European Commission to ease bank capital rules as EU weighs competitiveness push
Brussels is preparing a fresh shift in banking regulation as it moves to align more closely with recent easing steps in the U.S. and UK. The planned changes include lower leverage-related capital demands for some lenders, reduced reporting requirements and a rethink of the EU's deposit protection framework.
Highlights
- European Commission draft proposes removing some Pillar 2 capital requirements linked to the leverage ratio and reducing reporting obligations for banks.
- The reform package contemplates lowering additional capital buffers and reviewing the European Banking Authority's mandate to enhance sector competitiveness.
- The draft advances a limited deposit insurance model granting national schemes crisis liquidity access instead of full EU insurance, addressing cross-border bank risk.
Draft reform package targets capital and reporting rules
As reported by Financial Times, citing Politico, a draft European Commission report due on Friday says Brussels will propose removing Pillar 2 capital requirements linked to the leverage ratio for some banks. The measure forms part of a broader package that outlines the scope of legislative proposals expected next year, although the draft remains subject to change.The leverage ratio sets the minimum capital a bank must hold as a share of its total assets. Banks have long argued that overlapping requirements imposed by different authorities leave them at a disadvantage to rivals in other jurisdictions and force them to hold more funds against risks on their balance sheets.
The draft also says the EU should reduce the number of additional capital buffers banks must meet and improve how those buffers are designed and calibrated.
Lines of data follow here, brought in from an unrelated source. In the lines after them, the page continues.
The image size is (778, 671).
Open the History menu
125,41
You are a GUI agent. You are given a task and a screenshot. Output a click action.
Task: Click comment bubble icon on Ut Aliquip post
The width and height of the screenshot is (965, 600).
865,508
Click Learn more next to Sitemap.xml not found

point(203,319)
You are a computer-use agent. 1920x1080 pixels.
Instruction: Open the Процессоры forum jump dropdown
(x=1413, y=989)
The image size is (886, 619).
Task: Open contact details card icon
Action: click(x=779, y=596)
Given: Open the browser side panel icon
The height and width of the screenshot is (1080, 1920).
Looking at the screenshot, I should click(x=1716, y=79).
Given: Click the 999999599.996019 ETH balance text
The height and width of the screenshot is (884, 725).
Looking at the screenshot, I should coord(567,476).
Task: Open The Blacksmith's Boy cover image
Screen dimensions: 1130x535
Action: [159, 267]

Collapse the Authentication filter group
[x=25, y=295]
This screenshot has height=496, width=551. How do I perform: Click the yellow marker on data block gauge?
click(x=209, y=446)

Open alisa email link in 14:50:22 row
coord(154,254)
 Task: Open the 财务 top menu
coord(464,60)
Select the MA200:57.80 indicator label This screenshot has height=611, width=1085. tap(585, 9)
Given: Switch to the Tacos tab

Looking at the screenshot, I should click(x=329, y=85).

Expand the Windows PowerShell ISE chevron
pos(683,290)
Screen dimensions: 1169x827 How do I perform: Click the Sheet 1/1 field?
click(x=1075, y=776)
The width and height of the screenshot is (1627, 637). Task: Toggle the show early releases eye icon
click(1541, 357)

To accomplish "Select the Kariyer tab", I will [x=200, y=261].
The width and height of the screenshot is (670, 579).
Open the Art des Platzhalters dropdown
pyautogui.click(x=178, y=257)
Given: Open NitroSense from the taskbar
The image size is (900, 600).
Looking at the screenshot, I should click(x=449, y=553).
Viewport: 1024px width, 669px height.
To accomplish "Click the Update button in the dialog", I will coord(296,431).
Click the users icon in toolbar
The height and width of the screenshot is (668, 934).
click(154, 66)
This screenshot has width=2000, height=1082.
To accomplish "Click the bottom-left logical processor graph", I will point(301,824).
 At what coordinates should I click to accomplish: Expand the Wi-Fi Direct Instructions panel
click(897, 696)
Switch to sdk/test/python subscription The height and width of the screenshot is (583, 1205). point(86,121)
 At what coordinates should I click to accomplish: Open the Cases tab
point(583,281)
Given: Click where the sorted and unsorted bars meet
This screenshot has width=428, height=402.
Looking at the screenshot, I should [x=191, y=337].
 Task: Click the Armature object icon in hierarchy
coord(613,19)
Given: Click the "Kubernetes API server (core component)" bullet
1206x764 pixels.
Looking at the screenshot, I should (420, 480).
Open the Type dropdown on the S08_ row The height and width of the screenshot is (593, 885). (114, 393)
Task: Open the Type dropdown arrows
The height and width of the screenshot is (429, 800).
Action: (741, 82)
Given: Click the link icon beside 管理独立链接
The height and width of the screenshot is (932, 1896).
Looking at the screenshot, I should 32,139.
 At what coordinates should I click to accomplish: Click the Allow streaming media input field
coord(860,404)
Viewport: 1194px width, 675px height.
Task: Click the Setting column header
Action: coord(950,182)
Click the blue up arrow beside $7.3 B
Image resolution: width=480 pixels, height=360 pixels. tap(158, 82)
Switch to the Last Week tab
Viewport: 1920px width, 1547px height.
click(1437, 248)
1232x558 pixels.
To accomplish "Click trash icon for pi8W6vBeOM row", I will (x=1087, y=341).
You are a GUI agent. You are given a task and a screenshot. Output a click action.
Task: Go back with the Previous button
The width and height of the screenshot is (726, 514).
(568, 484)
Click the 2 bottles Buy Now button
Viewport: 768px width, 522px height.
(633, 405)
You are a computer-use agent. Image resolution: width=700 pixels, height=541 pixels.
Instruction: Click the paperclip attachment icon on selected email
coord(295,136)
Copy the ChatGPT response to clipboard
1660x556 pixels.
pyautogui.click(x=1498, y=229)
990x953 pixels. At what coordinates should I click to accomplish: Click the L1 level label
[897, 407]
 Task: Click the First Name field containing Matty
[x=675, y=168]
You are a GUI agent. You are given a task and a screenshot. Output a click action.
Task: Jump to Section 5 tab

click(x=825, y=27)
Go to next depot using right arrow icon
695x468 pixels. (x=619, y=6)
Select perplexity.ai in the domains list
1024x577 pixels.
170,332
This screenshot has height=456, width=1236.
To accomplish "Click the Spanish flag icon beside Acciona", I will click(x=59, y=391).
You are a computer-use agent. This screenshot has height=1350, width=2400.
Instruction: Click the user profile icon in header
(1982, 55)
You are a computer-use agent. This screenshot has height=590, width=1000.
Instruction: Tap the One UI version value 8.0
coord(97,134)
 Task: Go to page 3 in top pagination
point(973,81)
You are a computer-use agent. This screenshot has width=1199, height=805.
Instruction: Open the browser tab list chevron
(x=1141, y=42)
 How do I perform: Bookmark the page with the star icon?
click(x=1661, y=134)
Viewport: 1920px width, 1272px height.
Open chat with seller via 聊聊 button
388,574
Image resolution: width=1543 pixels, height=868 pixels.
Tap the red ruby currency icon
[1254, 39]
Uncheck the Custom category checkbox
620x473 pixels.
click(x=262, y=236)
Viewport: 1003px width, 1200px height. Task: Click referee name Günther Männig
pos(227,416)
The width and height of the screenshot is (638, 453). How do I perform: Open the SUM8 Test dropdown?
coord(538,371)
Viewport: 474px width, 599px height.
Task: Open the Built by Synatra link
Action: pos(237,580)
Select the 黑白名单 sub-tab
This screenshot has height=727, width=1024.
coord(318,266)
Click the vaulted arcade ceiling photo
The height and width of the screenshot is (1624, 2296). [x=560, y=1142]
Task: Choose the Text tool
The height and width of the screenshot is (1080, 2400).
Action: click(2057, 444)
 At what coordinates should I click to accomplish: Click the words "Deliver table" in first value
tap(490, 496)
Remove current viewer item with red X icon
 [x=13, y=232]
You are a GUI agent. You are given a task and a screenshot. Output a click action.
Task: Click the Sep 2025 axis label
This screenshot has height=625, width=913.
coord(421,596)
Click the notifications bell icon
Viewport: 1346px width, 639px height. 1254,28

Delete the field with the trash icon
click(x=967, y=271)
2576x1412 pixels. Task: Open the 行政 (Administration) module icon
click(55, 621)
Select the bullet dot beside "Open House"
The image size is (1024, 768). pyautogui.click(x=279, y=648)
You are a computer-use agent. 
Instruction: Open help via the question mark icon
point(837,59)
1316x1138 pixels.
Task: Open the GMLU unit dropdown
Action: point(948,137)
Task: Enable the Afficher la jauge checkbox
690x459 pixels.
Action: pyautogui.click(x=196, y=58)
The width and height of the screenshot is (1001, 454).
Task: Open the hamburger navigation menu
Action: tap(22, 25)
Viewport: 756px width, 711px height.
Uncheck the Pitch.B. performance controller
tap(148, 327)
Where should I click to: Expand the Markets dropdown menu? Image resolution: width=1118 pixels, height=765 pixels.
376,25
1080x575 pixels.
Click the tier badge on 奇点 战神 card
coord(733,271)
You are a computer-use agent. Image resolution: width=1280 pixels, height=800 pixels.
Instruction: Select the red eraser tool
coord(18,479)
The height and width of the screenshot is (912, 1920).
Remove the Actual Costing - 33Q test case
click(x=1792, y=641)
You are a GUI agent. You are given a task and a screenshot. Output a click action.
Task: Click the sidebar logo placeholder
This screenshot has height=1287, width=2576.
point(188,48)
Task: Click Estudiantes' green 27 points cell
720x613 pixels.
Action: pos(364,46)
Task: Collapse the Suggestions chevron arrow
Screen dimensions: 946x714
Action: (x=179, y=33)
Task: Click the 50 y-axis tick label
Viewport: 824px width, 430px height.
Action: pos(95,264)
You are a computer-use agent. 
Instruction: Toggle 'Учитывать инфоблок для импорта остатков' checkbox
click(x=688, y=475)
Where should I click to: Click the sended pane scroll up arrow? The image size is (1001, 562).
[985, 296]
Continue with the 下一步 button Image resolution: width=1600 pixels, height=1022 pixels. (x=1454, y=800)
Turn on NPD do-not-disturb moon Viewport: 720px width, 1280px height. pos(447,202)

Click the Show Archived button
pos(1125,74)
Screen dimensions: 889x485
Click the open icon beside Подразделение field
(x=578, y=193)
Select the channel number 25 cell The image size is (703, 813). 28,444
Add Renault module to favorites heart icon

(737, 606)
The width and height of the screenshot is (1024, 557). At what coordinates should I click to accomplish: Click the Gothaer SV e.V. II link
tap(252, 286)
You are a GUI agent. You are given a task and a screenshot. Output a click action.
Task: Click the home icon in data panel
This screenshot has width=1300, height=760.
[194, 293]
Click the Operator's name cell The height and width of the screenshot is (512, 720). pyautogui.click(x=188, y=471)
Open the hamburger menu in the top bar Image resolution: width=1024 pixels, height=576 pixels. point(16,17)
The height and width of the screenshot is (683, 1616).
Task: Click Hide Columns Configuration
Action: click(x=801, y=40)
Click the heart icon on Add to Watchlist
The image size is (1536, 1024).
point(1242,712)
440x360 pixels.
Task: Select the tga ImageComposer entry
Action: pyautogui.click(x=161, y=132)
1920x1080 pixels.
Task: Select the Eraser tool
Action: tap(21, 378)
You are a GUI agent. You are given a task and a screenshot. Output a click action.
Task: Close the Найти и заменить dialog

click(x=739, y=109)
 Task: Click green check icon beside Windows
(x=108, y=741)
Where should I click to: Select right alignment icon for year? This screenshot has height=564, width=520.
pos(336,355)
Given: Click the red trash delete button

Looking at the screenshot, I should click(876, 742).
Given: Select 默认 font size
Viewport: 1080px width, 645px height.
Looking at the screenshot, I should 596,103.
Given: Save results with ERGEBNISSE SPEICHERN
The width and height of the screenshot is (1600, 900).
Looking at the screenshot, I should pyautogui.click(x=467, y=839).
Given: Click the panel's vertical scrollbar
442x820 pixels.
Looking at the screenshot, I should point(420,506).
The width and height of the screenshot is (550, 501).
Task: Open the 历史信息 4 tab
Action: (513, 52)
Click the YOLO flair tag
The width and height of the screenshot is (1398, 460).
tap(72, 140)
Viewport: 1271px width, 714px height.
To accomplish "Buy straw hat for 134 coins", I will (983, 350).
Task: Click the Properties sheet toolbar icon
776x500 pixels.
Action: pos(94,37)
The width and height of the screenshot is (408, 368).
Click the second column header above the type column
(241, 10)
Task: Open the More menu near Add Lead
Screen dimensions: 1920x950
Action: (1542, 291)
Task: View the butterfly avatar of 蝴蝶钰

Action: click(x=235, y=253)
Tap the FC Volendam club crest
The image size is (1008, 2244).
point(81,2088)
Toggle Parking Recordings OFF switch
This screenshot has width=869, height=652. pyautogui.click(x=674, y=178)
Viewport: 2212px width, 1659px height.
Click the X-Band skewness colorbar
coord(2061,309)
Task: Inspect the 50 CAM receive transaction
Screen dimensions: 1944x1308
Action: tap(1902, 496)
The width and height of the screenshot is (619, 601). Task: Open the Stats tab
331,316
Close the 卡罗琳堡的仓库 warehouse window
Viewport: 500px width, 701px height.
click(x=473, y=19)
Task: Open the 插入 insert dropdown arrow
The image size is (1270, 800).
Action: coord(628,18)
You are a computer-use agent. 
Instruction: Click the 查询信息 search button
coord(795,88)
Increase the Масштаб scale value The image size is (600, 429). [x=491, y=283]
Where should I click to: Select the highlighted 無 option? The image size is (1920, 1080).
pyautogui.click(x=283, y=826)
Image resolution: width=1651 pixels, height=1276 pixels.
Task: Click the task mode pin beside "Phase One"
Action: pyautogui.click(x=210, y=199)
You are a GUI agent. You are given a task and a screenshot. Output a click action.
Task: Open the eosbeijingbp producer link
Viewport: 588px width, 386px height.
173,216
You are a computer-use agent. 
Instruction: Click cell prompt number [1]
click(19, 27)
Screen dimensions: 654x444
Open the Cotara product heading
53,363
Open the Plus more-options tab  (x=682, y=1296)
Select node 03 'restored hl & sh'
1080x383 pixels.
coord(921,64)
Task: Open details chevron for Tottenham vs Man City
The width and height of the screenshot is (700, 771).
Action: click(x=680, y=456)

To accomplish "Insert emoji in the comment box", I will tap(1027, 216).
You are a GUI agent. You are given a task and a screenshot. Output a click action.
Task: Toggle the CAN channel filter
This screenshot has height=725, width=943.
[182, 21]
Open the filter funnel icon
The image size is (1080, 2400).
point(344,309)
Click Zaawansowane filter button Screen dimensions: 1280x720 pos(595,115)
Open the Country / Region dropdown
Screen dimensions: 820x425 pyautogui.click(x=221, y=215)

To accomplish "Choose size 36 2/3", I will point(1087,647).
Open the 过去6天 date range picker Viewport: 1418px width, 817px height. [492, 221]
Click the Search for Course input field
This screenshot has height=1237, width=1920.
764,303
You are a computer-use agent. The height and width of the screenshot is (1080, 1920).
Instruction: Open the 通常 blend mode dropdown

It further proposes cutting reporting requirements for lenders and reviewing the mandate of the European Banking Authority as part of a wider effort to strengthen the sector's competitiveness.
Competitive pressure and deposit insurance overhaul
The Commission's planned easing follows similar moves in the U.S. and UK, where regulators have also lowered leverage-related requirements. Bank executives say the leverage ratio was intended as a backstop to risk-based capital rules but is increasingly becoming the main constraint for some lenders.The draft also provides more detail on an expected overhaul of the long-stalled European Deposit Insurance Scheme. Instead of full European insurance, Brussels aims to advance a more limited model that would give national deposit guarantee schemes access to liquidity in a crisis, addressing concerns that the failure of a large cross-border bank could overwhelm national backstops and force taxpayer support.
EU banks have long said the absence of a common deposit insurance framework has hindered cross-border consolidation because national authorities are less willing to allow funds to move freely among subsidiaries in different member states. The European Commission did not respond to a request for comment.
In our earlier article on the Federal Reserve’s quantitative tightening and bank funding risks, we explained how the QE-era surge in reserves and uninsured deposits expanded bank balance sheets and increased pressure on leverage and liquidity management. The piece warned that pushing reserves too low could strain funding and revive vulnerabilities, and argued against weakening leverage and liquidity rules in ways that could reduce resilience or distort banks’ incentives.